4.4. Variation of Carbon Stock Along Altitudinal Gradient

Altitude significantly influences biomass and carbon stocks in forest ecosystems [66]. This study found that carbon pools varied with altitude, showing an inverse correlation with AGC and BGC, but no correlation with litter and humus carbon (LHG) and SOC. Scattered vegetation at higher altitudes likely explains this pattern, consistent with findings by Bogale et al. [67] and Marín-Spiotta1 and Sharma, [68]; who observed a negative correlation between tree biomass and altitude. Similarly [69], reported a decrease in biomass carbon storage with increasing altitude, while Feyissa et al., [63] noted an increase in live biomass carbon with altitude.

Maximum carbon stocks in tree biomass were stored at intermediate altitudes. In natural forests, this included AGC, BGC, LHG, and SOC, while in plantation forests, it included AGC, BGC, and LHG. Lower and higher altitudes exhibited lower carbon storage levels.

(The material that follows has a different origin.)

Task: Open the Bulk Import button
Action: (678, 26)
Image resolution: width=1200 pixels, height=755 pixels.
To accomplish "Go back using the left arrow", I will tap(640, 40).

Specifically, dead wood at lower elevations contained more carbon in downed dead wood and stumps. Natural forests had higher carbon content at upper and middle elevations, whereas plantation forests had more carbon at higher elevations. Middle elevations in plantation forests had a greater abundance of stump dead wood.

Yohannes [70] suggested that higher stem density in productive forests at intermediate altitudes, compared to higher and lower elevations, could explain this distribution. Reduced human settlements and disturbances at these altitudes may also contribute. Higher elevations, characterized by gentle slopes, are more suitable for farmland, resulting in lower carbon storage. Consequently, vegetation becomes more scattered, and large-diameter trees at breast height (DBH) and height (H) are less common at upper elevations compared to middle and lower elevations.

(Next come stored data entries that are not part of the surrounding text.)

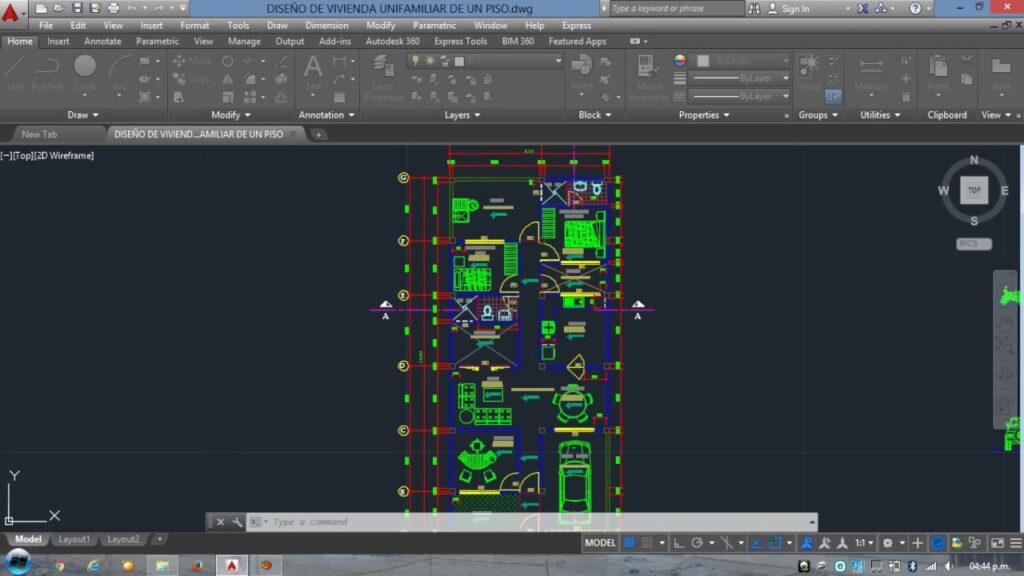The height and width of the screenshot is (576, 1024).
Task: Switch to the Layout1 tab
Action: pyautogui.click(x=73, y=539)
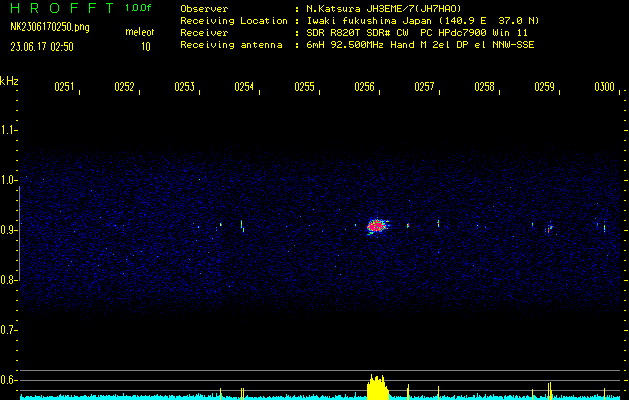629x400 pixels.
Task: Select the 0256 time marker
Action: click(364, 88)
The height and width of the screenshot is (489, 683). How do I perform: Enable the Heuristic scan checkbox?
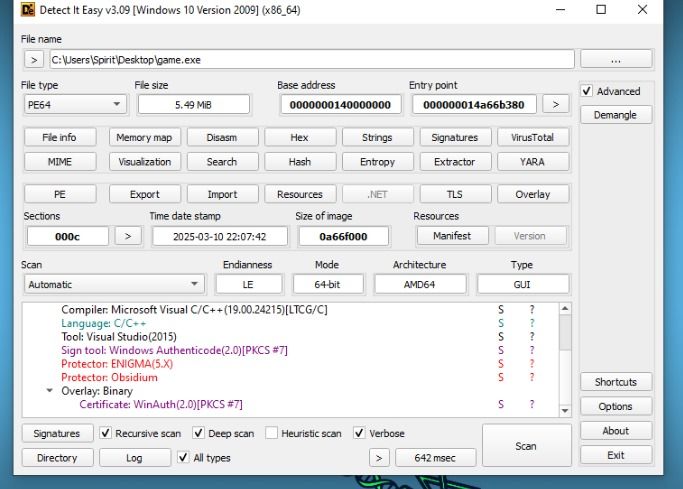click(x=272, y=434)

Topographic differences cause litter and soil to roll down from the highest to the lowest elevation. However, favorable environmental conditions and the prevalence of most plant species in the middle section result in high biomass and carbon reserve values. These findings on carbon storage density at average elevations are consistent with other research in Ethiopia [64, 70, 71].

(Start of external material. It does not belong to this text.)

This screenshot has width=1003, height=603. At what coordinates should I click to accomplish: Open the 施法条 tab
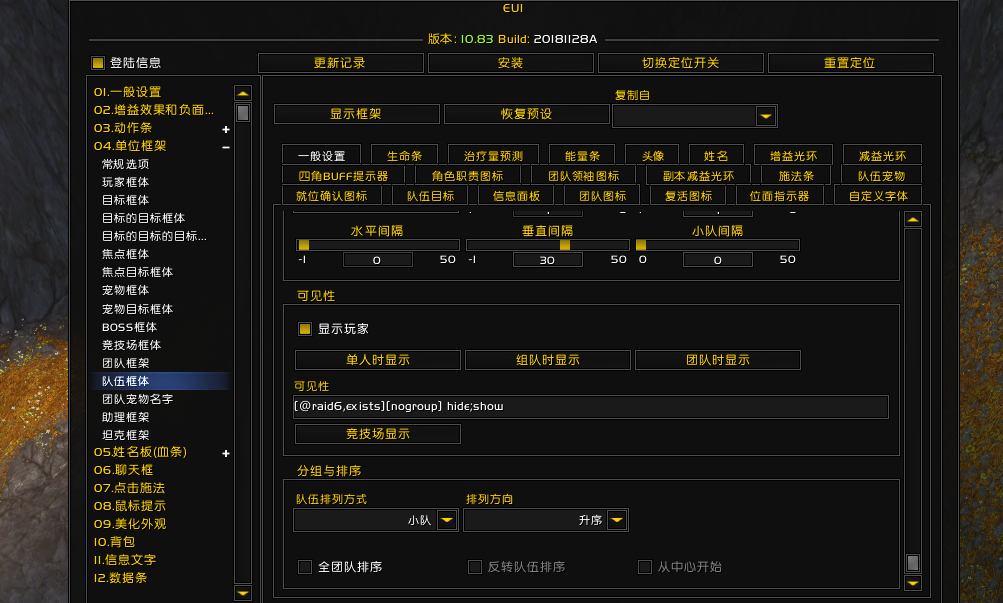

Future research should investigate the impact of grazing on phenology, functional strategies, and plant-animal interactions within forests. Seedling and young tree populations are often found in areas with cut trees and exposed stumps, suggesting that the tree canopy influences the growth of these younger plants. High canopy gap fractions (low canopy cover) benefit the regeneration of light-demanding species [72].

5.1. Recommendations

To improve carbon sequestration and the overall health of the Gardula Forest ecosystem, it is essential to prioritize the conservation of natural forests, given their higher carbon stocks compared to plantation forests. Measures should be implemented to facilitate healthy regeneration while addressing and mitigating human-induced challenges that hinder this process. Research is necessary to identify factors that limit regeneration in both natural and plantation forests, with particular attention to regeneration patterns near stumps in plantations. Additionally, enhancing carbon sequestration in plantation forests can benefit from exploring strategies such as increasing species diversity and refining management practices. The impact of grazing on forest dynamics should also be studied to develop approaches that minimize its adverse effects on regeneration. Understanding the relationship between canopy cover, subsidiary species regeneration, and the effects of microclimate and topography on carbon accumulation across altitudes is crucial for effective management. These recommendations, grounded in the study’s findings, provide a comprehensive framework for optimizing carbon stocks, addressing climate change, and ensuring the sustainability of the Gardula Forest ecosystem.